We’ll began by preparing our SFTP server like the previous one. Let us create user for sftp

useradd wpbackup
passwd wpbackup

Now we need to create a group and assign it to our user. We’ll call it “sftpgroup”

groupadd sftpgroup
usermod -G sftpgroup wpbackup

We will now create a directory at our root level which will be used for restricted users. Inside this directory, we’ll have to create users directory and inside users directory, there will be their files directory. Here, permission and owner of the directory is a very important part.

mkdir -p /chroot/wpbackup/files

We can optionally disable the ssh login for the user. This is optional because the user will not be able to access ssh anyways as we’ve changed their chroot directory. They will fail with error similar to:

Could not chdir to home directory /home/wpbackup: No such file or directory
/bin/wpbackup: No such file or directory
Connection to server closed.

But let us do this anyway as safety precaution

usermod -s /sbin/nologin wpbackup

Open /etc/ssh/sshd_config and make the following edits:

1. Comment this line by adding hash (#) before it:

Subsystem sftp /usr/lib/openssh/sftp-server

2. Add the following at the end of the file

Subsystem sftp internal-sftp
Match group sftpgroup
ChrootDirectory /chroot/%u
# ForceCommand internal-sftp


  • Like %h was a variable for home directory as explained in previous post, %u is variable for username.
  • Similar to the previous article, last line in this code will prevent ssh access of normal users as well. You can uncomment this if you want to restrict their access as well.

Let us restart the sshd service but prior make sure that above changes are saved.

service sshd restart

Points to remember

Below, I’ve put together some very useful information which can help you prevent most common errors which can save you hours of troubleshooting. This is mostly similar to the previous article as well.

Note: Incorrect directory permission will not allow proper chroot or sftp access.

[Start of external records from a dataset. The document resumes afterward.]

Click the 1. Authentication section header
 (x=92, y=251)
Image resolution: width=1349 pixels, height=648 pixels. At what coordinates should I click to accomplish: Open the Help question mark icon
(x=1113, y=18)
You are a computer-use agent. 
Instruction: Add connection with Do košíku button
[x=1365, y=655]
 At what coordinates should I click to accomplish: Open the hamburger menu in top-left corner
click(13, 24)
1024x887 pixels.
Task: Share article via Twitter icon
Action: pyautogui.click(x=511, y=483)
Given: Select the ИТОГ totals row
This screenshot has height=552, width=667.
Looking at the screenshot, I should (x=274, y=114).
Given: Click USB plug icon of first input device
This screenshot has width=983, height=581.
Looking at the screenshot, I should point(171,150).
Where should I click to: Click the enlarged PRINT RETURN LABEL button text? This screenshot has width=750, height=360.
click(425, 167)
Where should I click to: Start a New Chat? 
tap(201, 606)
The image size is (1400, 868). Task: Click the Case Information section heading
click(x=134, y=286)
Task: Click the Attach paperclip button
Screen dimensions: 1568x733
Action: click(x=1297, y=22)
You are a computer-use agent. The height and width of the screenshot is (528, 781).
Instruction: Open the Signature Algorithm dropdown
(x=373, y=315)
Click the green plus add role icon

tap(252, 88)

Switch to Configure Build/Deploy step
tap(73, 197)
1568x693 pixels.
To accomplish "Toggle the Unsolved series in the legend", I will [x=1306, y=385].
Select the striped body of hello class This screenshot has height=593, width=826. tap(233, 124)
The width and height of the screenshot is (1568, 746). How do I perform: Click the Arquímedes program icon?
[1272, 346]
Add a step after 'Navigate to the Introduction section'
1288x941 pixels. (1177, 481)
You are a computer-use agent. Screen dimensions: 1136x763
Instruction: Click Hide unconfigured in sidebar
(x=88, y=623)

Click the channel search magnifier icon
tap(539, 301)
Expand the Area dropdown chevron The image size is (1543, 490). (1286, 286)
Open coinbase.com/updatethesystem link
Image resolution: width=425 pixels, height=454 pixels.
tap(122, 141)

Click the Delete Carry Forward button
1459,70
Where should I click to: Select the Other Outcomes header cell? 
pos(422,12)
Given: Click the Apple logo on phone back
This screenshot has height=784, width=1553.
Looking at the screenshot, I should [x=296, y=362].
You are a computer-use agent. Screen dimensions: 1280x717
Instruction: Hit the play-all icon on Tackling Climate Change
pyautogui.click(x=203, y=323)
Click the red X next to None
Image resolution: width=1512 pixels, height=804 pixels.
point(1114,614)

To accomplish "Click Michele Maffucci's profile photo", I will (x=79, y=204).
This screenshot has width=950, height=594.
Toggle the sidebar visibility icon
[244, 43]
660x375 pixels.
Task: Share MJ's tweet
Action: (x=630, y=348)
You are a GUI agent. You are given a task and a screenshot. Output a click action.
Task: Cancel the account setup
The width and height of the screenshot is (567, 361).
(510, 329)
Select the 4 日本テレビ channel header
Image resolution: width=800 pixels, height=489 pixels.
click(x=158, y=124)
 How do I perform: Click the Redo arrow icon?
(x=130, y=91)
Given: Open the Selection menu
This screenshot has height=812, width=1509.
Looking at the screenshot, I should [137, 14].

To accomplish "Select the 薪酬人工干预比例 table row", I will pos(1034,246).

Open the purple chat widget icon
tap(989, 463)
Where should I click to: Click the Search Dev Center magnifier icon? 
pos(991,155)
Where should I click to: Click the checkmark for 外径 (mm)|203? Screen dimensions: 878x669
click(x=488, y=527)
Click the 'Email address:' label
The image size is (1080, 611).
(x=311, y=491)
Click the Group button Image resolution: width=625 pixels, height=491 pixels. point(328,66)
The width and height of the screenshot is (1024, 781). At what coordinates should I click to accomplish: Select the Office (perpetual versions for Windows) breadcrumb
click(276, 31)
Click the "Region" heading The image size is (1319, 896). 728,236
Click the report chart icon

  • Directory permission of /chroot should be 755 and owner should be root
    chown root:root /chroot
    chmod 755 /chroot
  • Directory permission of /sft/user should be 755 and owned by root
    chown root:root /chroot/wpbackup
    chmod 755 /chroot/wpbackup
  • Directory permission of /home/user/files can be 700 and must be owned by user:group (i.e. wpbackup:sftpgroup)
    chown wpbackup:sftpgroup /chroot/wpbackup/files
    chmod 700 /chroot/wpbackup/files

Testing our setup!

$ sftp wpbackup@SERVER_IP
wpbackup@SERVER_IP's password: 
Connected to SERVER_IP.
sftp> ls
sftp> pwd
Remote working directory: /
sftp> put testfile
Uploading testfile to /testfile
remote open("/testfile"): Permission denied
sftp> cd files
sftp> put testfile
Uploading testfile to /files/testfile
testfile                                      100%    0     0.0KB/s   00:00

Again, our chroot user is jailed and unable to access any parent directory above it. Everything works fine now!